Selain itu, sosialisasi juga membahas optimalisasi penggunaan aplikasi e-BERPADU, khususnya terkait tata cara penginputan upaya hukum seperti banding, kasasi, hingga peninjauan kembali (PK). Sistem ini ditujukan untuk mempermudah koordinasi dan mempercepat proses administrasi perkara antara penyidik, penuntut umum, hingga petugas pemasyarakatan.
Kegiatan ini bertujuan menyamakan persepsi seluruh pemangku kepentingan mengenai implementasi regulasi terbaru di bidang hukum acara pidana. Dengan adanya transformasi digital dalam penanganan perkara, diharapkan proses administrasi dapat berjalan lebih efektif, transparan, dan akuntabel.
Acara tersebut juga dihadiri oleh berbagai unsur pimpinan dan perwakilan instansi penegak hukum di wilayah hukum setempat, di antaranya Kejaksaan Negeri Seruyan, Kejaksaan Negeri Kotawaringin Timur, Kepolisian Resor Seruyan, Kepolisian Resor Kotawaringin Timur, serta Lembaga Pemasyarakatan Kelas IIB Sampit.

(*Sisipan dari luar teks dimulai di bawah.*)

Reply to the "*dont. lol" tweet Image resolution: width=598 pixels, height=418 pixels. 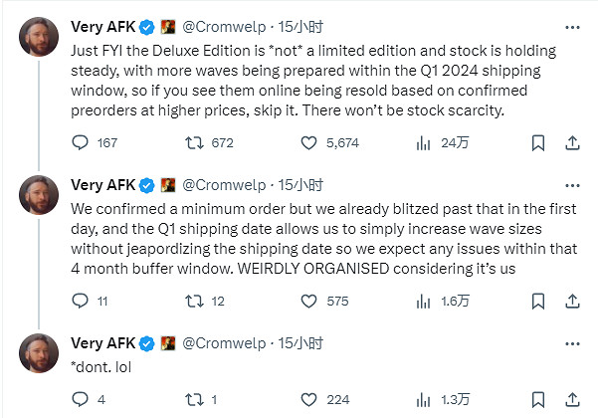click(x=83, y=399)
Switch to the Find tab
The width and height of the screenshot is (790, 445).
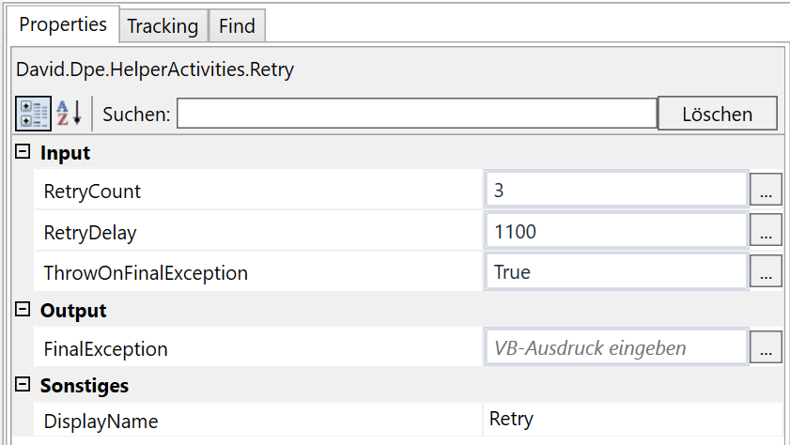click(x=237, y=26)
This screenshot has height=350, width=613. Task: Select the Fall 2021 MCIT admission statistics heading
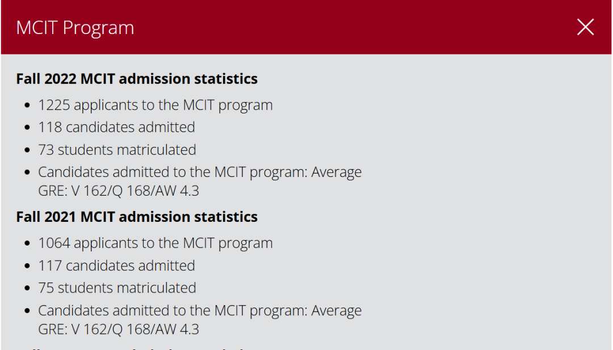click(137, 217)
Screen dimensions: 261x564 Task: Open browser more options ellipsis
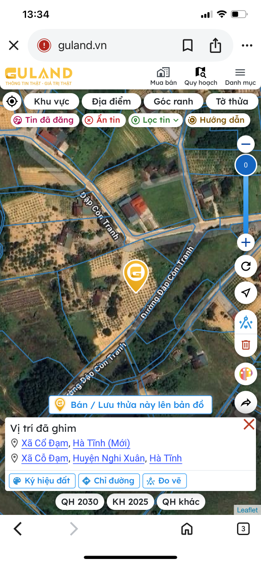point(247,46)
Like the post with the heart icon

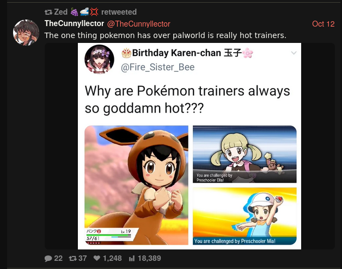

Perwakilan Bapas Sampit, Endri Elwi Tarigan selaku Kepala Subseksi Bimbingan Klien Anak, menyampaikan apresiasinya terhadap kegiatan tersebut. Ia menilai sosialisasi ini sangat penting dalam menyelaraskan pemahaman antar aparat penegak hukum.
“Kami menyambut baik kegiatan yang dapat menyelaraskan pemahaman mengenai implementasi hukum acara pidana ini. Harapannya, ke depannya dalam penyelesaian perkara, Bapas Sampit dapat memberikan pendampingan penuh terhadap terdakwa baik dewasa maupun anak,” ujar Endri.
Melalui kegiatan ini diharapkan koordinasi antar lembaga penegak hukum semakin solid, sehingga pelayanan hukum kepada masyarakat dapat berjalan lebih optimal seiring dengan perkembangan sistem peradilan yang semakin modern dan berbasis teknologi.